No tears necessary: After playing six out of seven weeks, the concept of a bye week worked for Jim Furyk -- even if it potentially hurt some of the momentum built up by a second-place finish at the Deutsche Bank Championship. But Furyk, the die-hard Pittsburgh Steelers fan, knows what the general sports fan is thinking about golfers needing a week off. "It's like feeling bad for a kicker because he had to run down the field and make a tackle," Furyk said. "No one is feeling real bad for him and no one is feeling bad for us that we're playing golf every day in beautiful places and making a good living." While he liked the idea of some down time, Furyk was the first to admit that he hates the bye week before the Super Bowl. "As a football fan ... it drives me completely insane," Furyk said.

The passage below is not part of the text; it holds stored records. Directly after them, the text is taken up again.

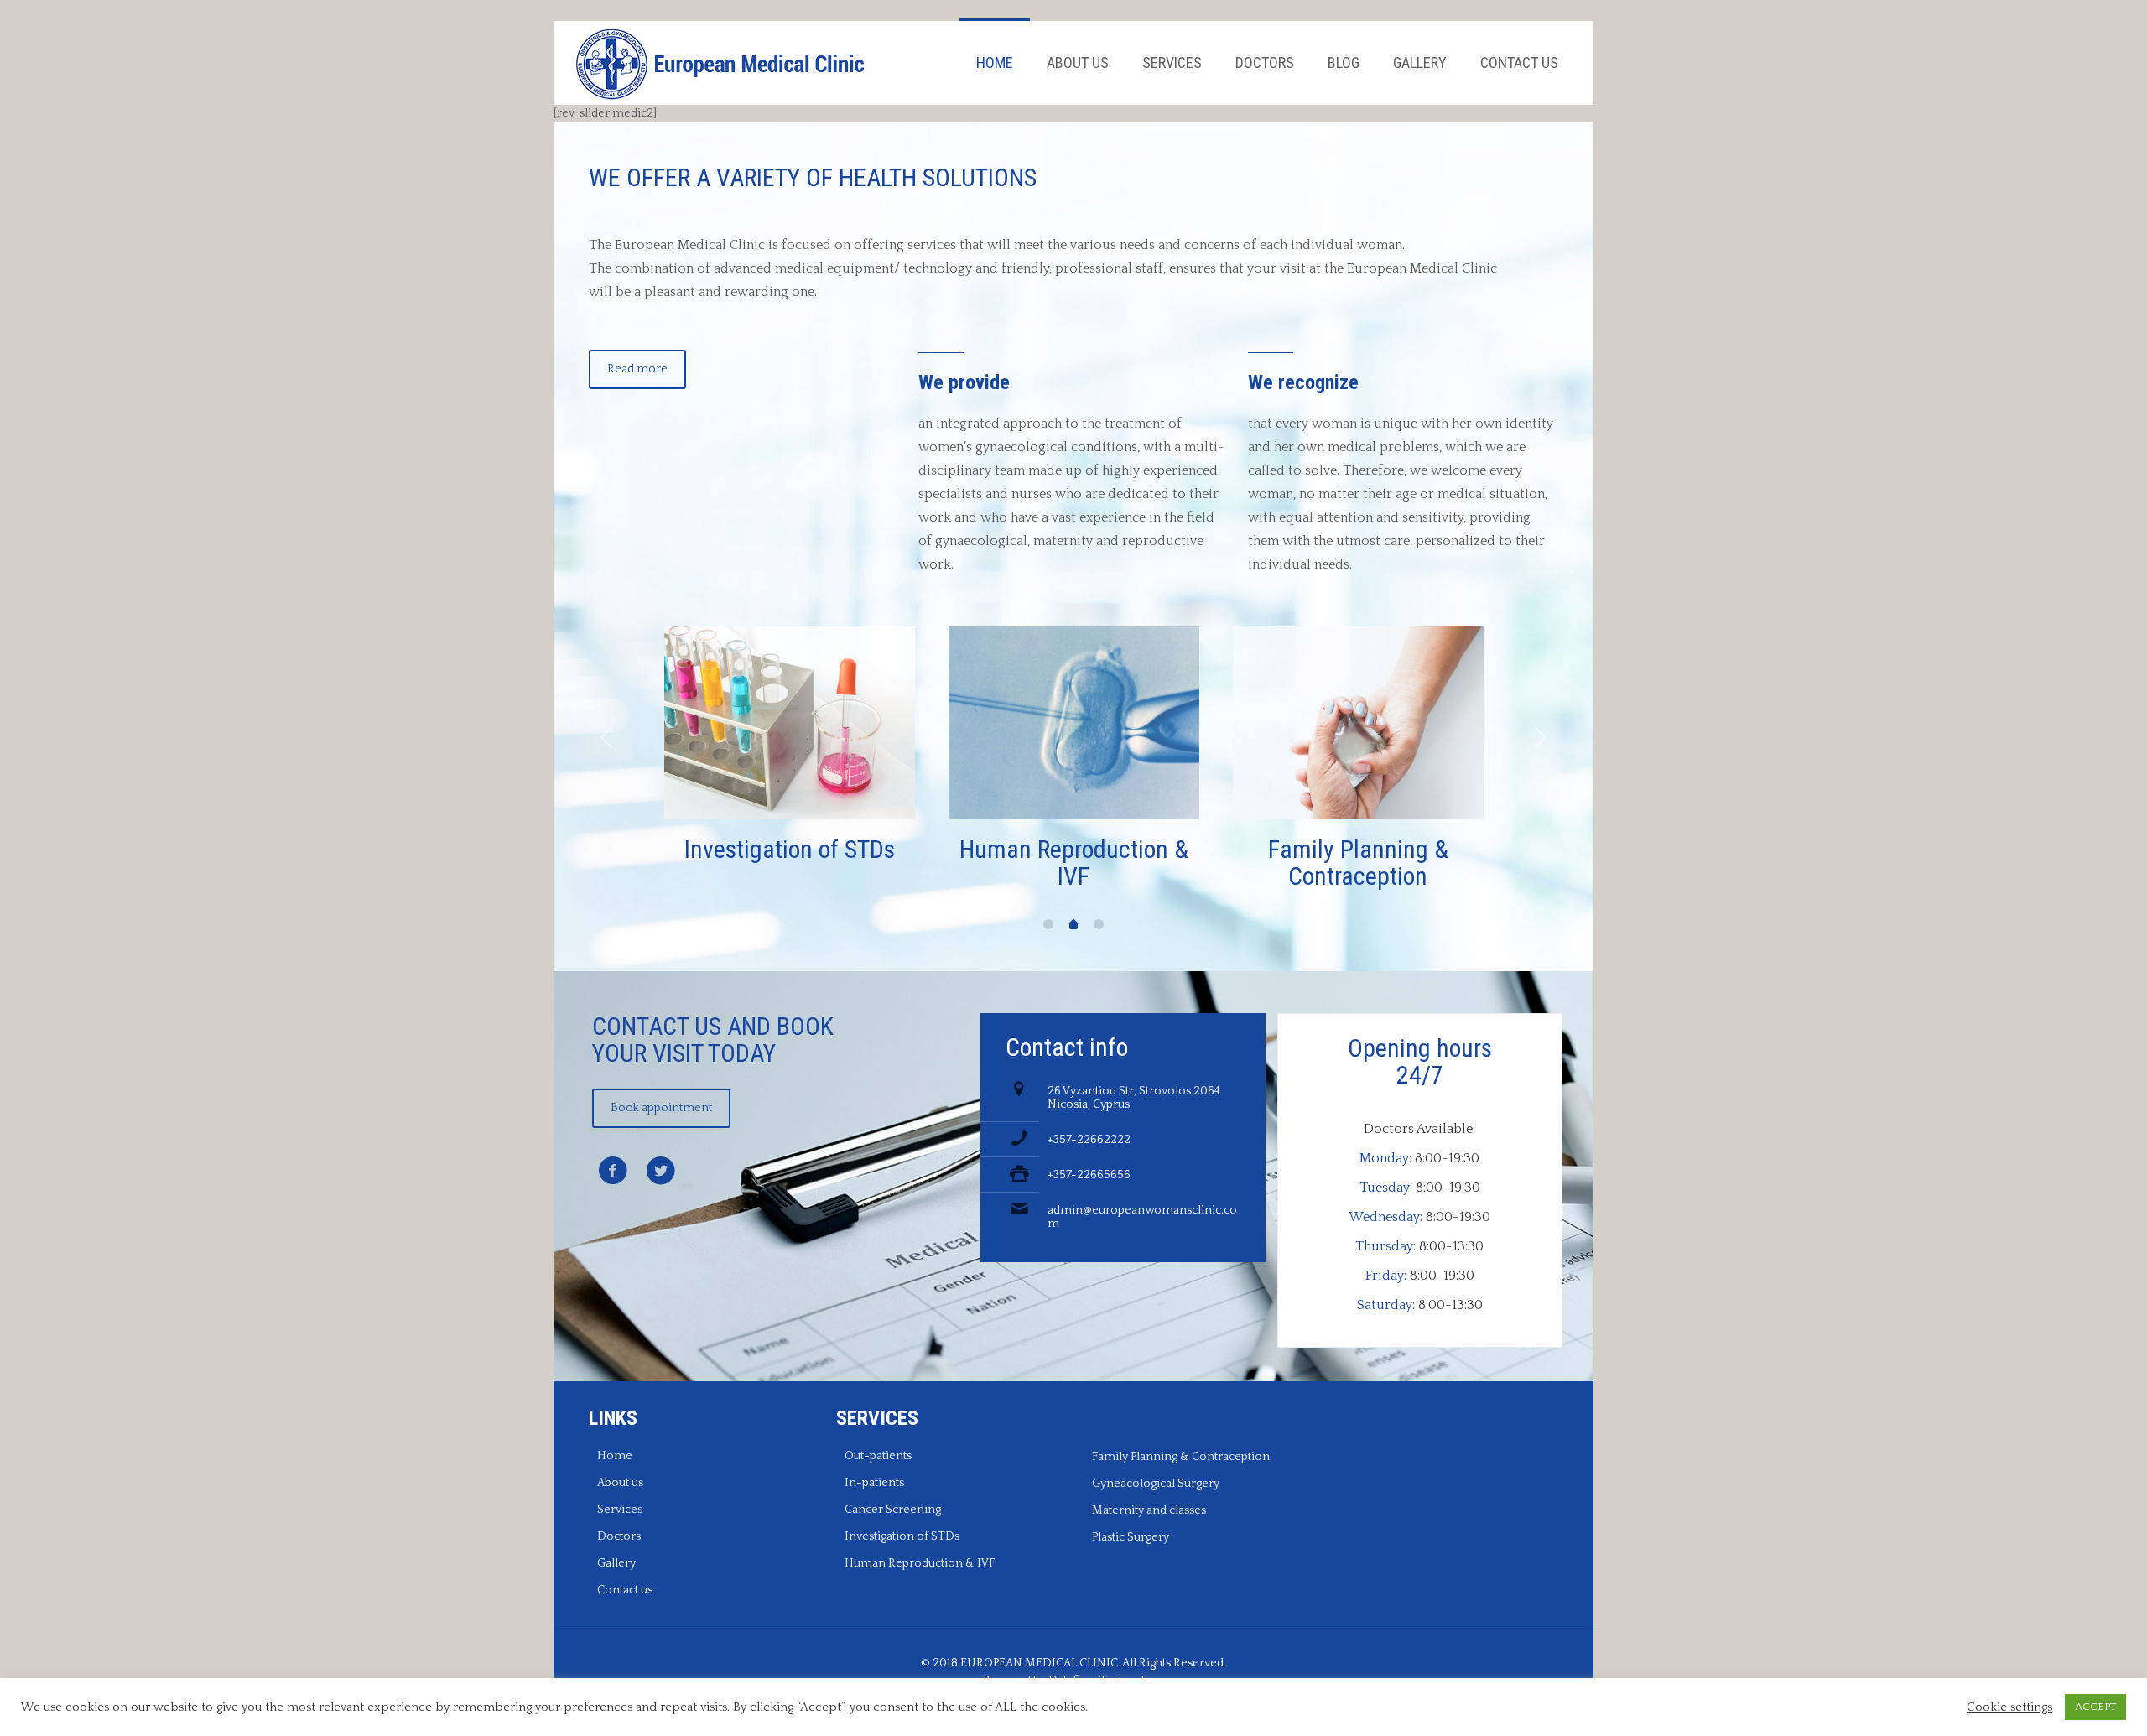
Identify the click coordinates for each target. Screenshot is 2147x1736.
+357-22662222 (1089, 1139)
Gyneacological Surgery (1155, 1483)
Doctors (619, 1536)
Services (619, 1509)
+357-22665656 (1089, 1175)
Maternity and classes (1149, 1510)
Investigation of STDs (902, 1536)
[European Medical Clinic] (721, 63)
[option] (789, 749)
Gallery (616, 1563)
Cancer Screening (893, 1509)
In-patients (874, 1482)
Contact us (624, 1590)
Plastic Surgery (1130, 1537)
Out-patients (878, 1456)
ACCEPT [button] (2095, 1707)
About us (620, 1482)
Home (614, 1456)
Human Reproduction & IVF (920, 1563)
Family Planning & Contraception (1181, 1456)
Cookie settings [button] (2009, 1707)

Silent treatment: Heath Slocum became the early Cinderella of the playoffs with a win at the Barclays, but the real Cinderella was 21-month-old daughter Stella, who ran on the green at Liberty National during the trophy presentation, yelling, "Daddy! Daddy!" "The funny thing is how my daughter upstaged me," Slocum said Wednesday. "People are saying, 'Nice win, but your daughter was awesome.'" Awesome is a word to describe the $40,000 donation Slocum made through the Tour Championship to Children's Healthcare of Atlanta and the Chron's and Colitis Foundation. Slocum was just recovering from colitis in 1997 when he met his wife to be at Oak Mountain GC in the western Atlanta suburb of Carrollton. Vicky Slocum, now pregnant and expecting their second child in January, was working behind the counter at the snack bar while attending the University of West Georgia. "He didn't have an opening line. He was a quiet guy so maybe that was it," Vicky said. "I remember he came in asking for a Coke and a Snickers. He was the guy who comes in, asks for the stuff, and leaves."